The sequencing data were curated using the OBITools software package together with custom R scripts. Paired-end reads were assembled based on overlapping 3’-end sequences, assigned to the respective sample/marker and dereplicated. Singletons, sequences shorter than the expected amplicon size and sequences occurring in only 1 PCR replicate were removed before using the obliclean command to remove PCR errors. We formed operational taxonomic units (OTUs) by clustering sequences at 97% of similarity using the Sumaclust algorithm. OTU abundance was defined as the sum of reads sharing these similar sequences. In subsequent analyses, each OTU was represented by its most abundant sequence. Each OTU was assigned a taxonomic clade with the ecotag command, using a set of reference databases built with the ecoPCR software from the EMBL database version 136 to refine taxonomic annotations. Taxonomic annotations with >80% identities were retained.
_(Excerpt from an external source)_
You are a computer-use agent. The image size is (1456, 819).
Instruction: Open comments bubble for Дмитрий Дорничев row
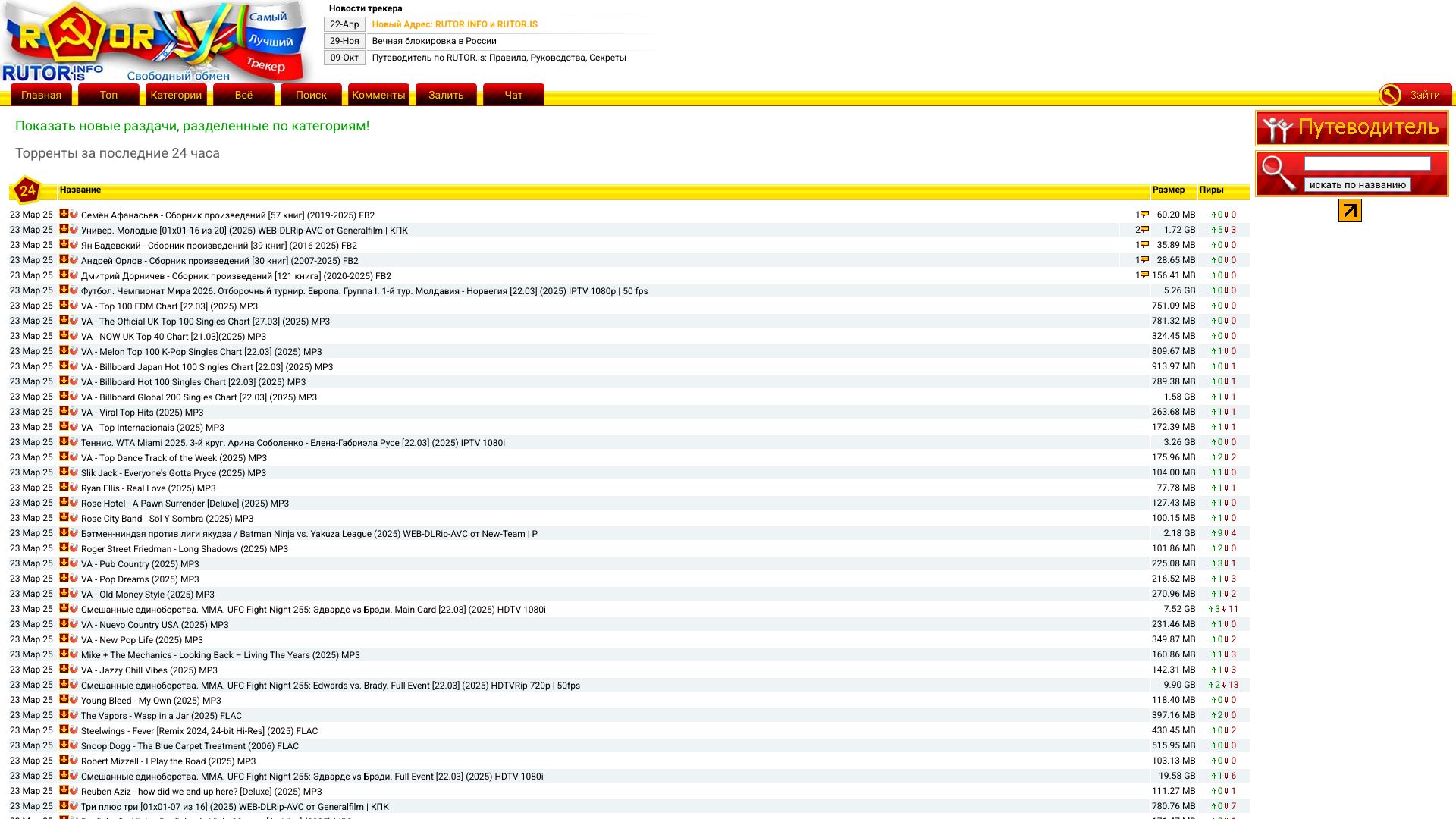[x=1144, y=275]
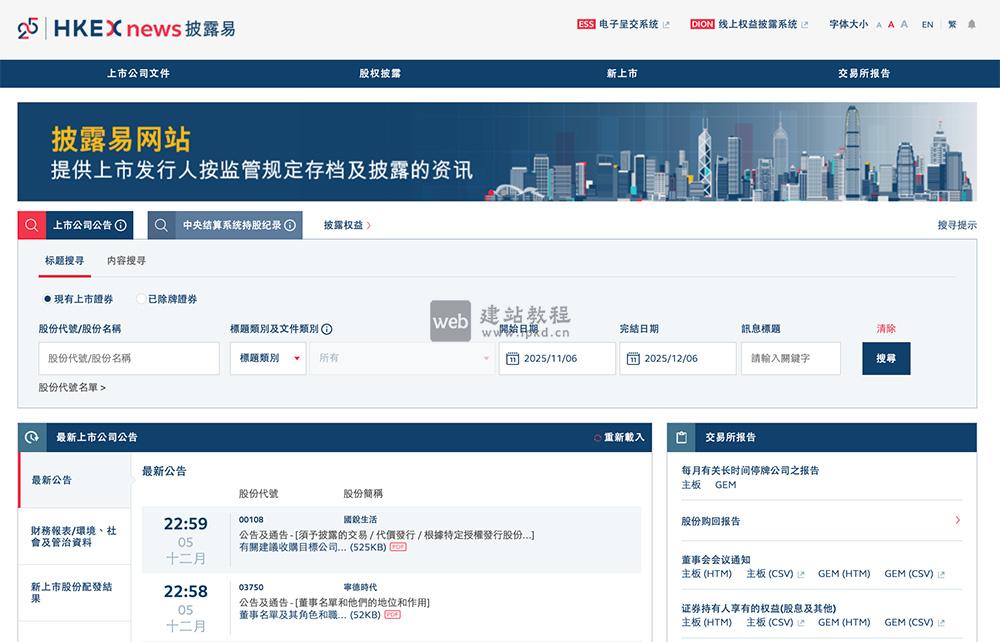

OTUs peaking in abundance in blank extractions or PCR negative controls were considered contaminants and removed from the analysis. PCR replicates with a number of reads and OTUs lower or similar to PCR negative controls were considered as dysfunctional PCRs and also removed from the analysis. Finally, we removed PCR replicates that had a high Bray-Curtis dissimilarity compared to other PCR replicates from the same sample. At the end of this process, PCR replicates were pooled for each site.